Il trapianto di midollo allogenico viene preso in considerazione se esiste la possibilità di un donatore compatibile e se l’età è inferiore ai 50 anni. Generalmente si usa come terapia di condizionamento la ciclofosfamide e i fattori prognostici positivi sono l’età inferiore ai 16 anni, un intervallo tra la diagnosi ed il trapianto minore di 83 giorni e un condizionamento senza terapia radiante. Per i giovani di età inferiore ai 16 anni che ricevono un trapianto da donatore identico familiare la sopravvivenza è del 91%; il trapianto di cellule satinali da periferico non è raccomandabile perché porta ad una riduzione della sopravvivenza per via dell’attivazione della graft-versus-host. L’età mantiene ancora il suo ruolo nel trapianto per l’aplasia midollare: infatti la sopravvivenza è intorno al 50% per pazienti di età intorno ai 40 anni. Nuovi regimi di condizionamento attualmente in fase sperimentale, prevedono l’uso di ciclofosfamide a basso dosaggio insieme alla fludarabina. Il trapianto da donatore non correlato mantiene gli stessi parametri prognostici con percentuali di sopravvivenza superiore al 70% in pazienti di età inferiore ai 14 anni.

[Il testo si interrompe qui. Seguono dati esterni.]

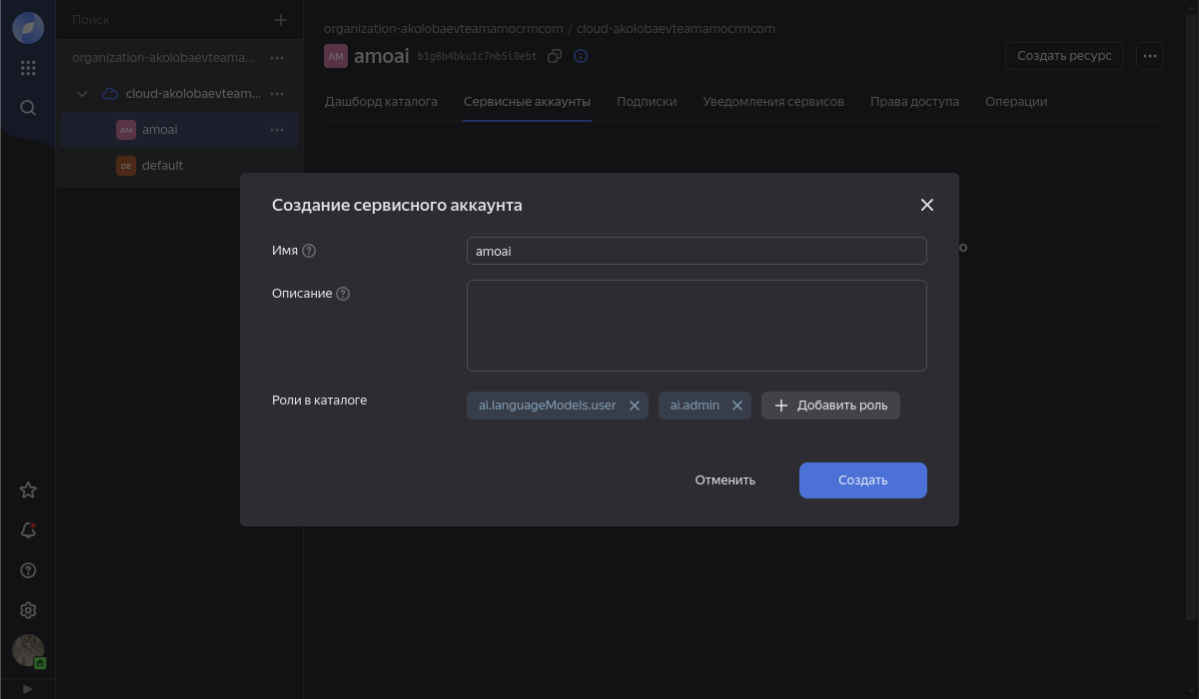Click Добавить роль to add a role
This screenshot has width=1199, height=699.
[830, 406]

La terapia di supporto prevede invece le trasfusioni e la profilassi delle infezioni. Le prime si eseguono filtrate ed irradiate per impedire che il paziente venga a contatto con eccessivi antigeni che ne provocano la sensibilizzazione: infatti il successo di un trapianto è direttamente proporzionale alla minore esecuzione di emotrasfusioni.

La terapia delle infezioni viene eseguita se indispensabile, tenendo conto che una terapia inopportuna eseguita per lungo tempo può selezionare ceppi batterici resistenti ed infezioni quindi molto gravi.